After that, I pick the higher value read and this will represent the voltage at mains power supply (for the positive ac semi-cycle wich represents 1/2 of the total mains voltage).

Is this right?

Thank you very much.

That's pretty well it, but normally you would just time the ADC read after zero crossing, rather than multiple reads.

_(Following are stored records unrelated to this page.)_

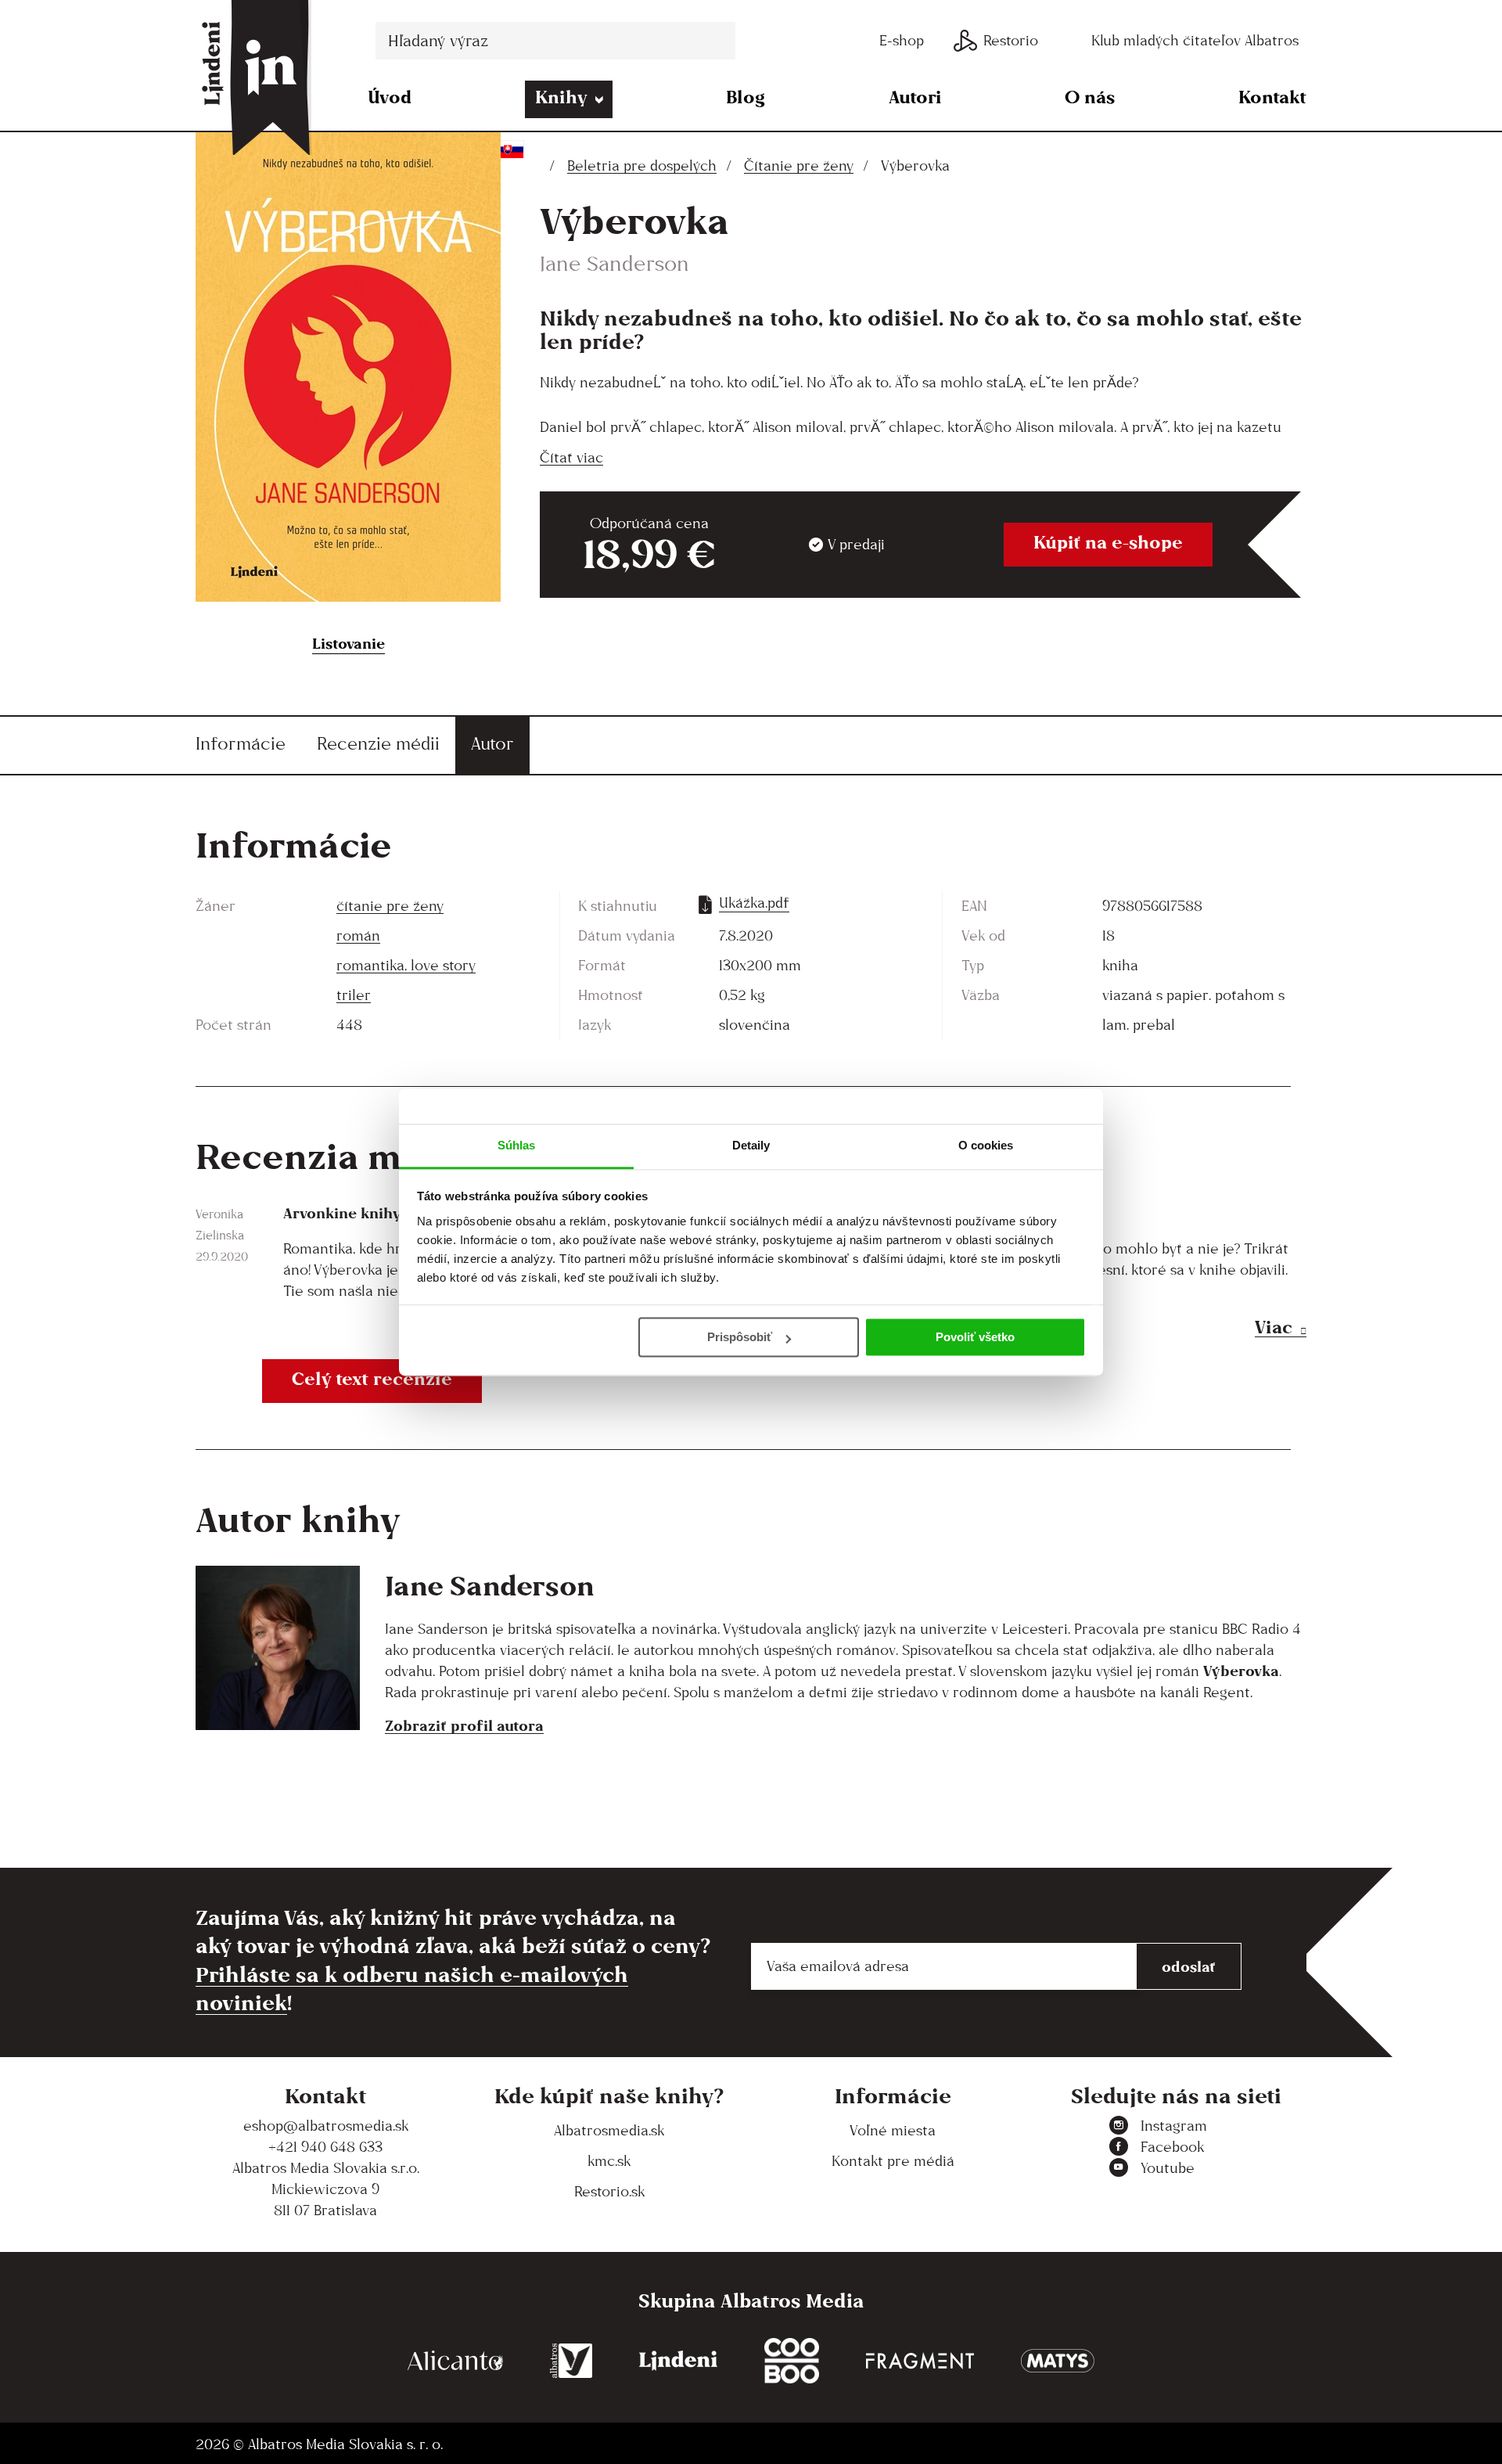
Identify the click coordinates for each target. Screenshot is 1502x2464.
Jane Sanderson (614, 263)
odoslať (1189, 1966)
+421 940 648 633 (325, 2146)
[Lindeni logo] (678, 2361)
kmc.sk (609, 2161)
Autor (492, 743)
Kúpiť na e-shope (1108, 541)
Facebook (1172, 2146)
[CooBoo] (792, 2361)
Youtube (1168, 2168)
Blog (745, 96)
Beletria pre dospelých (642, 165)
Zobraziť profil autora (464, 1725)
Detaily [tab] (751, 1145)
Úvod (389, 96)
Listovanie (348, 643)
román (358, 935)
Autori (915, 96)
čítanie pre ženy (390, 905)
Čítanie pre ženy (798, 165)
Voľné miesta (893, 2130)
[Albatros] (571, 2361)
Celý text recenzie (372, 1378)
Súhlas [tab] (517, 1145)
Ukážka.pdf (754, 902)
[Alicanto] (455, 2361)
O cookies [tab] (986, 1145)
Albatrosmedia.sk (609, 2130)
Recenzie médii (378, 743)
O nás (1090, 96)
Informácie (241, 743)
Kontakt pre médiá (893, 2161)
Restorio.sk (609, 2191)
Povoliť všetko (975, 1337)
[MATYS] (1057, 2361)
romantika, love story (406, 965)
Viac (1273, 1326)
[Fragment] (920, 2361)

The VERY old (16C84) EPE project for a mains power meter used a preset to adjust the reading point to match peak voltage, I built one way back when.

Ok.
In our country, the mains power is cycled at 60Hz, so the period is 16.67 ms.
Then, I wait for the crossing 0 Volts and wait 1/4 of this time (4.17ms), so I will be at the peak of the semi-cycle (almost).
Even if I don't get exactly the peak of the semi-cycle, I think that there is no problem because the radings will be allways relative to this timming.
When I detect the 0 volts, I don't know if the next semi-cycle will be positive or negative. As can be seen in the schematics, the 150K resistor is conected directly to the mains, so, the voltage, after the zero pass, can be either positive or negative. If I read after the zero crossing, how to know if I am reading the right semi-cycle?

ssaguiar said:

Ok.
In our country, the mains power is cycled at 60Hz, so the period is 16.67 ms.
Then, I wait for the crossing 0 Volts and wait 1/4 of this time (4.17ms), so I will be at the peak of the semi-cycle (almost).
Even if I don't get exactly the peak of the semi-cycle, I think that there is no problem because the radings will be allways relative to this timming.
When I detect the 0 volts, I don't know if the next semi-cycle will be positive or negative. As can be seen in the schematics, the 150K resistor is conected directly to the mains, so, the voltage, after the zero pass, can be either positive or negative. If I read after the zero crossing, how to know if I am reading the right semi-cycle?

Click to expand...

It's fed from a bridge rectifier, so all readings are positive.

Nigel Goodwin said:

It's fed from a bridge rectifier, so all readings are positive.

Click to expand...

The voltage, wich arrives at this circuit, is feed from one of the mains wires (W?), thru the 150 K resistor. The brige delivers V_IN1 and V_IN2 (positive and negative).
Using an osciloscope, I can see the waveform at the common point between R3(10K) ,R4(10K) and R?(150K) and i'ts an alternate waveform with a total amplitude of 20 volts (+10 to -10 Volts).

Sorry, I hadn't noticed the bridge was that way round

So simply read each half cycle, and ignore the low one.

Or does the zero crossing pulse only work every full cycle?, scope that.